● **DATA IN THIS EXERCISE**

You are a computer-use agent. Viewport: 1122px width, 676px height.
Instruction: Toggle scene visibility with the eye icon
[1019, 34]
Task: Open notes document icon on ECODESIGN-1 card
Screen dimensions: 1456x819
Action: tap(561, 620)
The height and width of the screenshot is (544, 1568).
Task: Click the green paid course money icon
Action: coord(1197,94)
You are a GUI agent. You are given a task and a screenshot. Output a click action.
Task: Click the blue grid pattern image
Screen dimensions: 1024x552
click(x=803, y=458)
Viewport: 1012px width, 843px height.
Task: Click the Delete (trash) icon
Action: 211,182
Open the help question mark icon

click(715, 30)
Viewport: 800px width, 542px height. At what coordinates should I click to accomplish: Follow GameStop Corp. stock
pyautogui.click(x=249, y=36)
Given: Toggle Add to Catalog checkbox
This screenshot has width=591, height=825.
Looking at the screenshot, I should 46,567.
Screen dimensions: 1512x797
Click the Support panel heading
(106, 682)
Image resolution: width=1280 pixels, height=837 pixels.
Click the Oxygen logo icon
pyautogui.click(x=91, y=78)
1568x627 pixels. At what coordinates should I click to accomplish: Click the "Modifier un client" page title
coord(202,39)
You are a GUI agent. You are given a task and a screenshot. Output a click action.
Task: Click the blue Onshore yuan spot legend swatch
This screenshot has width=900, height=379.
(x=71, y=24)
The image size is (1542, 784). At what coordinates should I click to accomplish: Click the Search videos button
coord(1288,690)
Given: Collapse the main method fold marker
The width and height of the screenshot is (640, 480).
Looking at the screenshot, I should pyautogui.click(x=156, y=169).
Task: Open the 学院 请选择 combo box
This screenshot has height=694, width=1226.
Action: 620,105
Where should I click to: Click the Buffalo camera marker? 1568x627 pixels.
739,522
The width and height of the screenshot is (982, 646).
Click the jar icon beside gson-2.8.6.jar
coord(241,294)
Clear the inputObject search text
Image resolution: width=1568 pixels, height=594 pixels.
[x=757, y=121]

● **REQUIRED WORK**
All of the material must be given again without any change.

● **ANSWER AREA**
You are a computer-use agent. Viewport: 1122px width, 676px height.
Instruction: Toggle scene visibility with the eye icon
[1019, 34]
Task: Open notes document icon on ECODESIGN-1 card
Screen dimensions: 1456x819
Action: tap(561, 620)
The height and width of the screenshot is (544, 1568).
Task: Click the green paid course money icon
Action: coord(1197,94)
You are a GUI agent. You are given a task and a screenshot. Output a click action.
Task: Click the blue grid pattern image
Screen dimensions: 1024x552
click(x=803, y=458)
Viewport: 1012px width, 843px height.
Task: Click the Delete (trash) icon
Action: 211,182
Open the help question mark icon

click(715, 30)
Viewport: 800px width, 542px height. At what coordinates should I click to accomplish: Follow GameStop Corp. stock
pyautogui.click(x=249, y=36)
Given: Toggle Add to Catalog checkbox
This screenshot has width=591, height=825.
Looking at the screenshot, I should 46,567.
Screen dimensions: 1512x797
Click the Support panel heading
(106, 682)
Image resolution: width=1280 pixels, height=837 pixels.
Click the Oxygen logo icon
pyautogui.click(x=91, y=78)
1568x627 pixels. At what coordinates should I click to accomplish: Click the "Modifier un client" page title
coord(202,39)
You are a GUI agent. You are given a task and a screenshot. Output a click action.
Task: Click the blue Onshore yuan spot legend swatch
This screenshot has width=900, height=379.
(x=71, y=24)
The image size is (1542, 784). At what coordinates should I click to accomplish: Click the Search videos button
coord(1288,690)
Given: Collapse the main method fold marker
The width and height of the screenshot is (640, 480).
Looking at the screenshot, I should pyautogui.click(x=156, y=169).
Task: Open the 学院 请选择 combo box
This screenshot has height=694, width=1226.
Action: 620,105
Where should I click to: Click the Buffalo camera marker? 1568x627 pixels.
739,522
The width and height of the screenshot is (982, 646).
Click the jar icon beside gson-2.8.6.jar
coord(241,294)
Clear the inputObject search text
Image resolution: width=1568 pixels, height=594 pixels.
[x=757, y=121]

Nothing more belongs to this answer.